AIM OF THE TASK:
Your copy should begin at the line containing "Where should I" and end at the last line of the records; transcribe those lines exactly and leave out every picture.

DATA PROVIDED:
● ● ●

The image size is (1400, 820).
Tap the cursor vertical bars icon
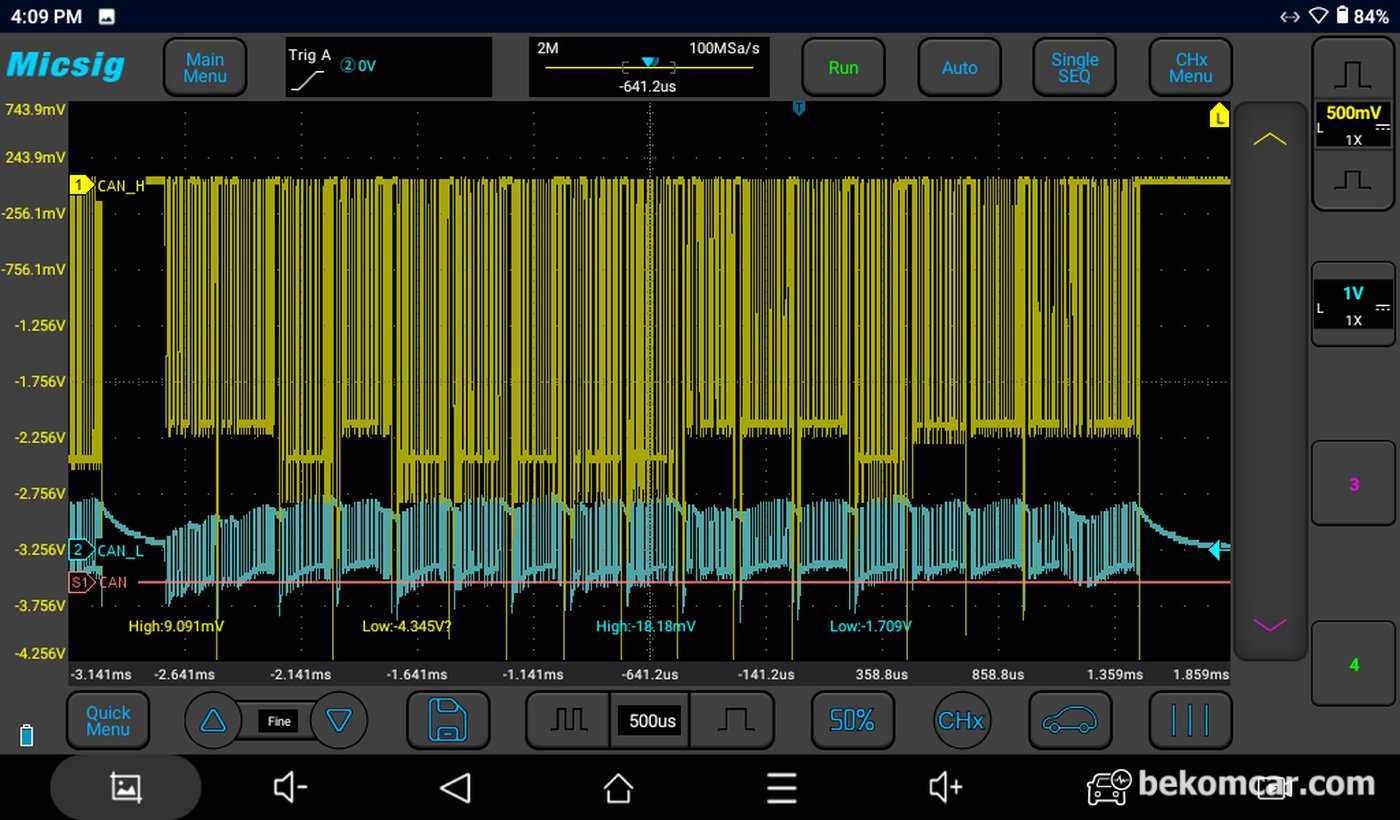1190,720

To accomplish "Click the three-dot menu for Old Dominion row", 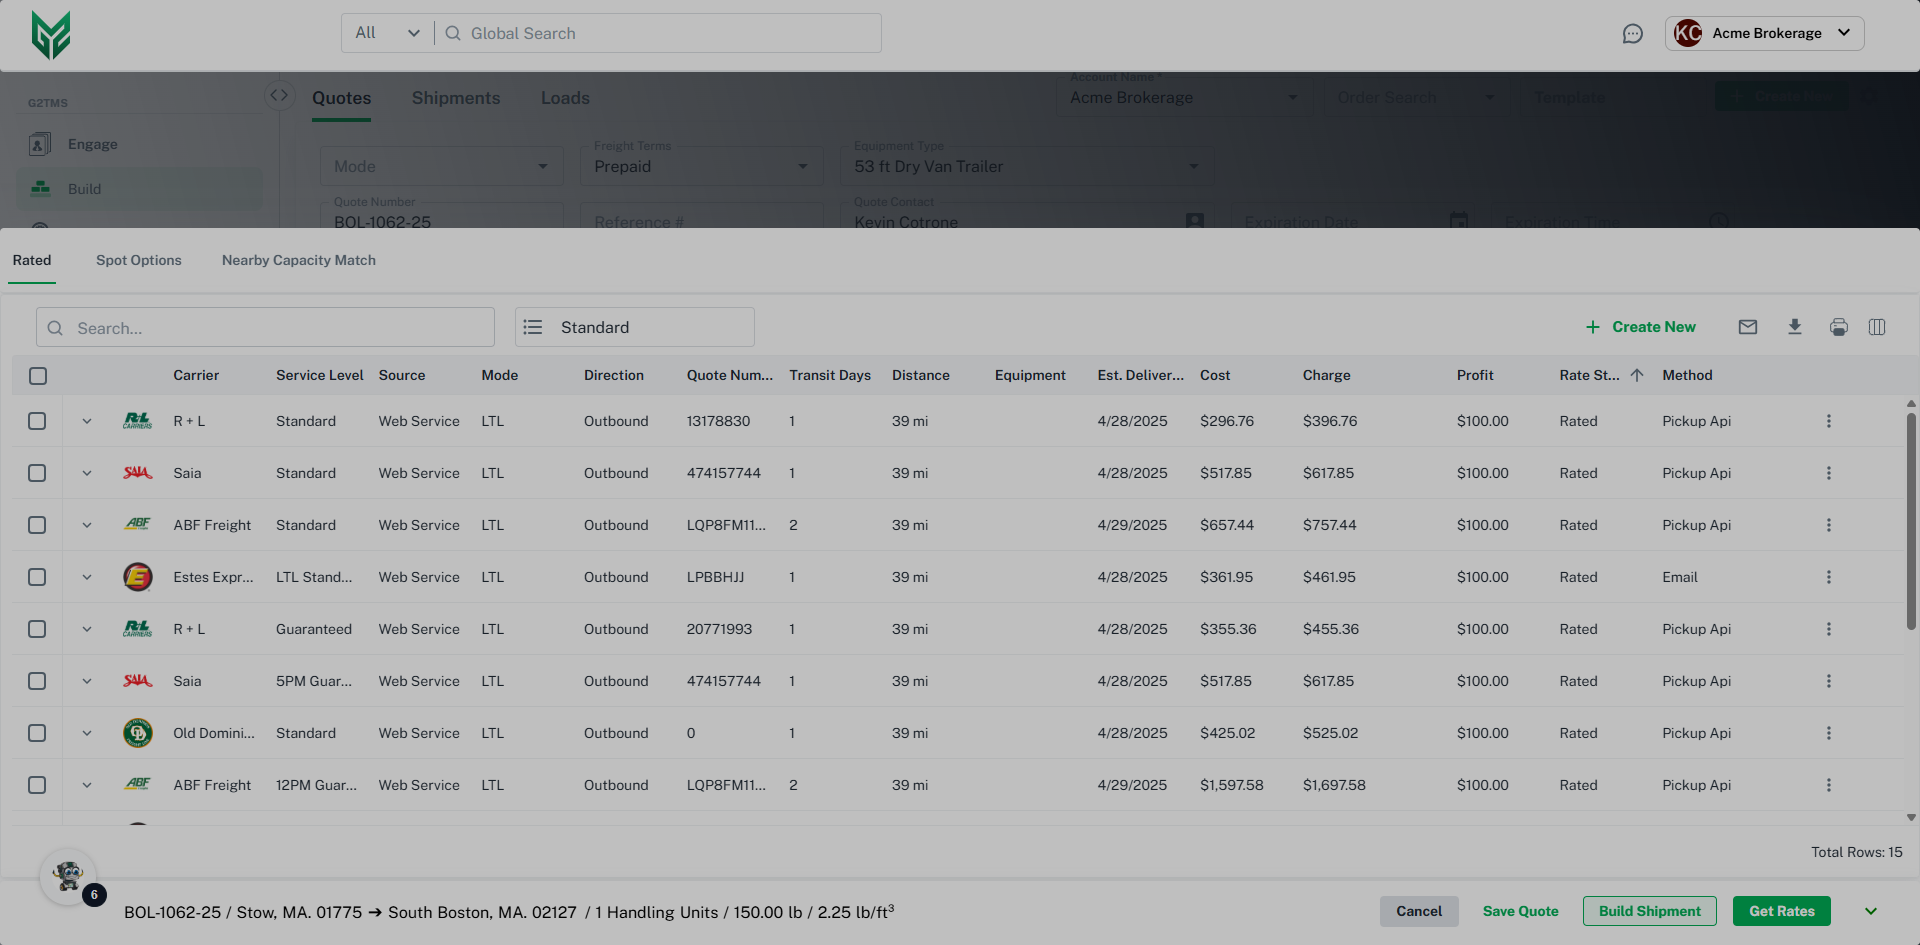I will (x=1828, y=733).
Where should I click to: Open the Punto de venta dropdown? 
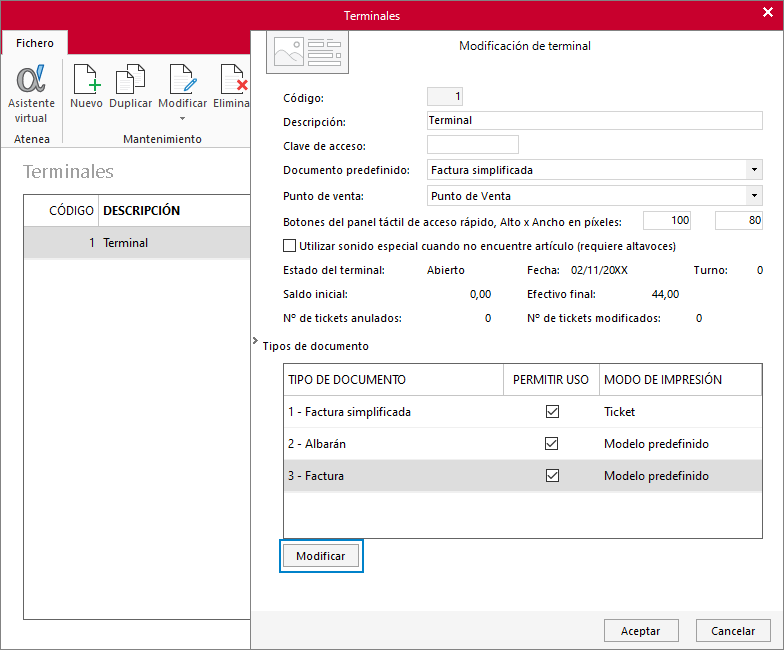754,196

● ● ●

REPLY TO THE TASK:
Where should I click to: Open the Punto de venta dropdown? 
754,196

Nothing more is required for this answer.